Entraron en el Ayuntamiento. En realidad, el edificio que albergaba la sede de la Alcaldía era poco menos que un establo venido a más, con el piso de piedra y las paredes húmedas, y unas corrientes de aire que entraban por todas partes y contra las que no cabía el desafío ni del mejor de los braseros. Allí, dentro, se encontraba reunida la corporación municipal, ataviados todos con sus mejores galas: las chaquetas de buen paño negro que sabían de entierros, procesiones y fiestas de guardar, y que aquella mañana habían sido rescatadas a la fuerza de los armarios, olorosas aún a bolas de naftalina. Pedro Almeiras y el supuesto Castro de Lema fueron saludándoles uno por uno. Sólo cuando habían escuchado ya los nombres de todos y estrechado todas las manos trémulas que les tendían los ediles repararon en la existencia de tres ancianos desdibujados por la edad y la penumbra, que les miraban callados desde el fondo de la sala. El alcalde de Vilabranca puso una mano en el hombro de Linus Daff.

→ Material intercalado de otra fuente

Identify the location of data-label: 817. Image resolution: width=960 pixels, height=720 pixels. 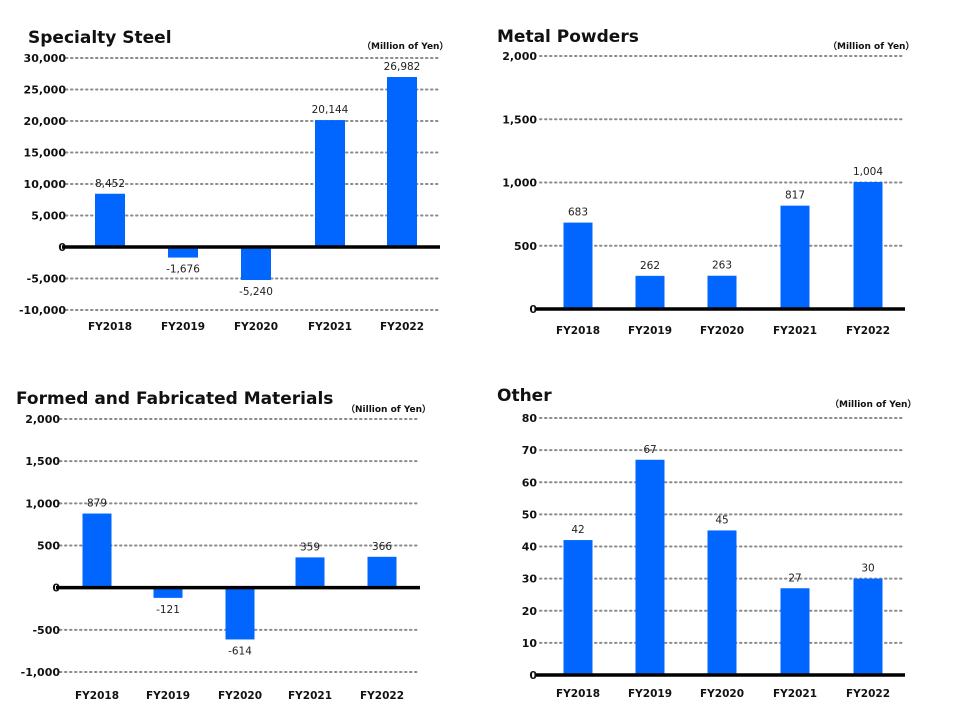
(795, 196).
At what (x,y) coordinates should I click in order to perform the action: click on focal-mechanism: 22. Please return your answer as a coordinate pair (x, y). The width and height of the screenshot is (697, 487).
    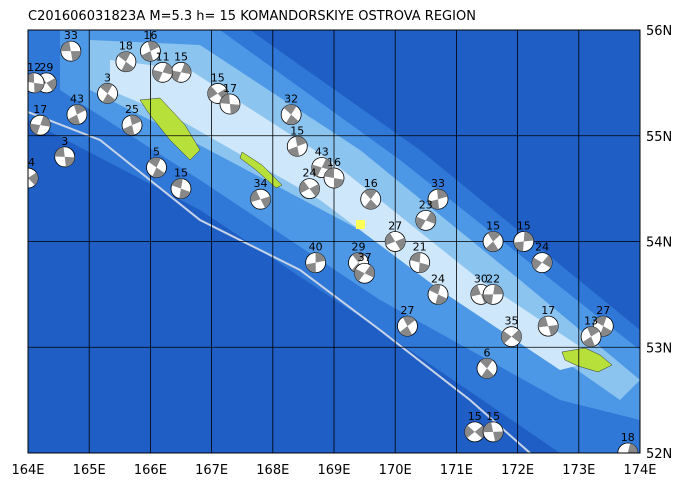
    Looking at the image, I should click on (493, 288).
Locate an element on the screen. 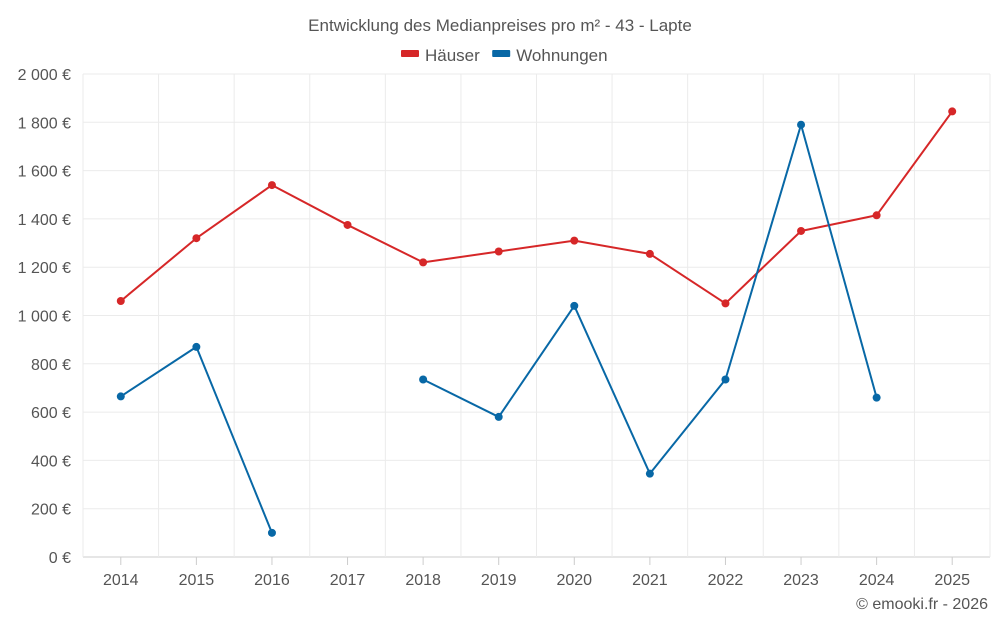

—Señor Castro de Lema, le hemos preparado una sorpresa. —Y al decirlo señaló a los viejos que, en silencio, parecían aguardar un veredicto—. Ahí los tiene. Usted, seguramente, ya no los recuerda, pero esos señores eran sus amigos cuando dejó Vilabranca.

Linus Daff y Pedro Almeiras miraron a la vez hacia los tres hombres: eran ancianos decrépitos, cuajados de arrugas, encorvados por efecto de los años. Septuagenarios devastados por la vida en el mar, por los años de privaciones, por la escasez que seguía a las epidemias. Viejos, en fin, incapaces de ocultar el maltrato dispensado por la edad y por la vida. A su lado, el falso Castro de Lema parecía casi un chiquillo, y por primera vez desde que salieran de Cuba, Pedro Almeiras creyó que todo estaba perdido, y que en aquel instante alguien, no importaba quién, iba a reparar en la insultante diferencia física entre Linus Daff y los contemporáneos de Castro de Lema. Pero se equivocó, porque nadie en la sala se extrañó del aspecto juvenil del futuro benefactor de la aldea. Los allí presentes pensaron sólo que su antiguo paisano se había instalado en una madurez prodigiosa, que a buen seguro tendría mucho que ver con su triunfo en los negocios y en la vida, con la existencia cómoda en una casa bien armada y en una tierra distinta donde brillaba el sol y los inviernos eran suaves y amables. Aunque hubiese llegado un treintañero, se dijo Linus Daff, nadie hubiese puesto en duda su edad ni su origen, y entonces se arrepintió para sí de las muchas tardes que invirtió torturando al verdadero Castro de Lema para encorvarle la espalda y ajustar su vista de lince a los lentes de mentira.